本发明公开了一种在大肠杆菌中提高合成戊二酸产量的生物催化方法。该方法即在质粒pACYC‑gabTD上过表达agtABCD 谷氨酸转运基因得pACYC‑gabTD(agtABCD);减弱大肠杆菌上降解α‑酮戊二酸的关键酶系α‑酮戊二酸脱氢酶系的功能;重组菌株E.coliBL‑22AB和E.coli‑YDT(agtABCD)‑28LGOX1培养收菌后分别用pH7.0的PBS重悬并浓缩后加入催化体系中,加入0.5%TritonX‑100作为表面活性剂,再加入L‑赖氨酸和L‑谷氨酸钠催化反应生成戊二酸。本发明方法使得生产成本得到进一步降低,是一种产率高、利用谷氨酸循环催化生产戊二酸的方法。

Description

一种在大肠杆菌中提高合成戊二酸产量的生物催化方法
技术领域
本发明涉及戊二酸制备技术领域,具体涉及一种在大肠杆菌中提高合成戊二酸产量的生物催化方法。
背景技术
戊二酸,别名:胶酸,α,γ一丙烷二竣酸,1,3一丙二竣酸,分子式为C5H8O4,是一种重要的有机化工原料和中间体,在化学、建筑、医药、农业等方面具有广泛的应用。在塑料工业中,戊二酸及其戊二酸烷基酯类主要作为增塑剂的中间体,是聚氯乙烯、聚酯、聚酰胺以及聚氯乙烯的聚酯增塑剂的组成成分。在医药方面,戊二酸主要用于合成戊二酸酐,而戊二酸酐又可以作为很多药物的中间体,可用于合成新一代降血脂类药匹伐他汀和瑞舒伐他汀钙片。由于其良好的广谱杀菌能力,可以用来合成各种杀菌消毒洗液和医用药品等等。戊二酸也可合成液态聚酯,用于改良PET纤维的分子结构,从而改进PET纤维的染色性,提高上染率。利用戊二酸配制粘合剂可广泛粘接纺织品、金属等。此外,戊二酸或其酯也可用于聚酯多醇的合成、去垢剂的配制、含硫等烟道气的洗涤。
合成戊二酸的传统方法有回收法,化学合成法。回收法生产戊二酸主要依赖从己二酸的副产物中分离提纯,此法操作繁琐流程长,回收率低且不稳定。合成法主要有环戊酮液相氧化法、γ- 丁内酯法、二氢吡喃法和戊二腈法。合成法大多原料昂贵不易得,试剂毒性大污染环境,产品收率低,合成路线复杂等缺点。

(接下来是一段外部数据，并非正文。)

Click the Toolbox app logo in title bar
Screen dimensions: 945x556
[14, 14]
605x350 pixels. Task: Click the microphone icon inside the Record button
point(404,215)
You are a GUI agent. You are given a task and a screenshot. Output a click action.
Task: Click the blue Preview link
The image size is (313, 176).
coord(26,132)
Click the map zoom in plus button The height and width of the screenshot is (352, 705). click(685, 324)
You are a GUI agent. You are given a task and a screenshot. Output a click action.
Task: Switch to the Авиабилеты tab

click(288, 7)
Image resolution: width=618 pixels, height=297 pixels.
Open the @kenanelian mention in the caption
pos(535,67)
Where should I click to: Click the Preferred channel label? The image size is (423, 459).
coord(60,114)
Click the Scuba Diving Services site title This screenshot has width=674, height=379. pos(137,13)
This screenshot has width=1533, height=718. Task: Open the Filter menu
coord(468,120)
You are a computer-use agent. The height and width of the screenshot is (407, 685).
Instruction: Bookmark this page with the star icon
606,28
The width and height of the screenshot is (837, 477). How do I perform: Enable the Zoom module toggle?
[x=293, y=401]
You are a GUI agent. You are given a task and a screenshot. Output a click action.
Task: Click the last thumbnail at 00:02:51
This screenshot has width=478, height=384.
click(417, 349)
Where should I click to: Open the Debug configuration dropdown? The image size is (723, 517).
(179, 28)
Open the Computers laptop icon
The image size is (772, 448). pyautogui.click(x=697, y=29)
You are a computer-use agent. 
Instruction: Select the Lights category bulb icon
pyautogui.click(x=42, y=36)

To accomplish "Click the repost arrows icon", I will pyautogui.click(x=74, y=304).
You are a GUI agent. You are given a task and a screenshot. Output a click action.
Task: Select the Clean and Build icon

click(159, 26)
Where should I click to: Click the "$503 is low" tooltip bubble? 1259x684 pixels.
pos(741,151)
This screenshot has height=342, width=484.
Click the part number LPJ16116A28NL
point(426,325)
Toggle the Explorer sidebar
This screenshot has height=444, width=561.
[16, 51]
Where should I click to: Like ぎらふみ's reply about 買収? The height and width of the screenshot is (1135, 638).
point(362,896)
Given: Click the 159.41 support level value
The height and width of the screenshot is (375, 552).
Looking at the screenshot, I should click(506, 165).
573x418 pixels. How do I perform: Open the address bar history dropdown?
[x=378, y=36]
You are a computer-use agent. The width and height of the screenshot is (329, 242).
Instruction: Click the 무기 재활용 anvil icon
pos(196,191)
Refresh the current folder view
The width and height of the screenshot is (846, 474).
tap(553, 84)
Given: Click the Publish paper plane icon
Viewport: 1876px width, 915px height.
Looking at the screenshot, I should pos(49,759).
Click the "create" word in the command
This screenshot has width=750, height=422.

Si Jae Park等人采用过表达了davAB和GabDT的重组E .coli WL3110菌株,在含有赖氨酸,葡萄糖和α-酮戊二酸的培养基里共同发酵生产了1 .7g/L戊二酸。此法发酵周期长且转化率低,且需要添加昂贵的α-酮戊二酸作为氨基受体,大大增加了生产成本。
Jia-Le Yu等人采用过表达了hgdH ,、gctAB、hgdABC、ter和tesB的重组E .coli菌株,以α-酮戊二酸为底物厌氧培养得到了3 .8mg/L戊二酸。此法反应体系复杂,原料昂贵且有副产物生成,戊二酸摩尔收率低。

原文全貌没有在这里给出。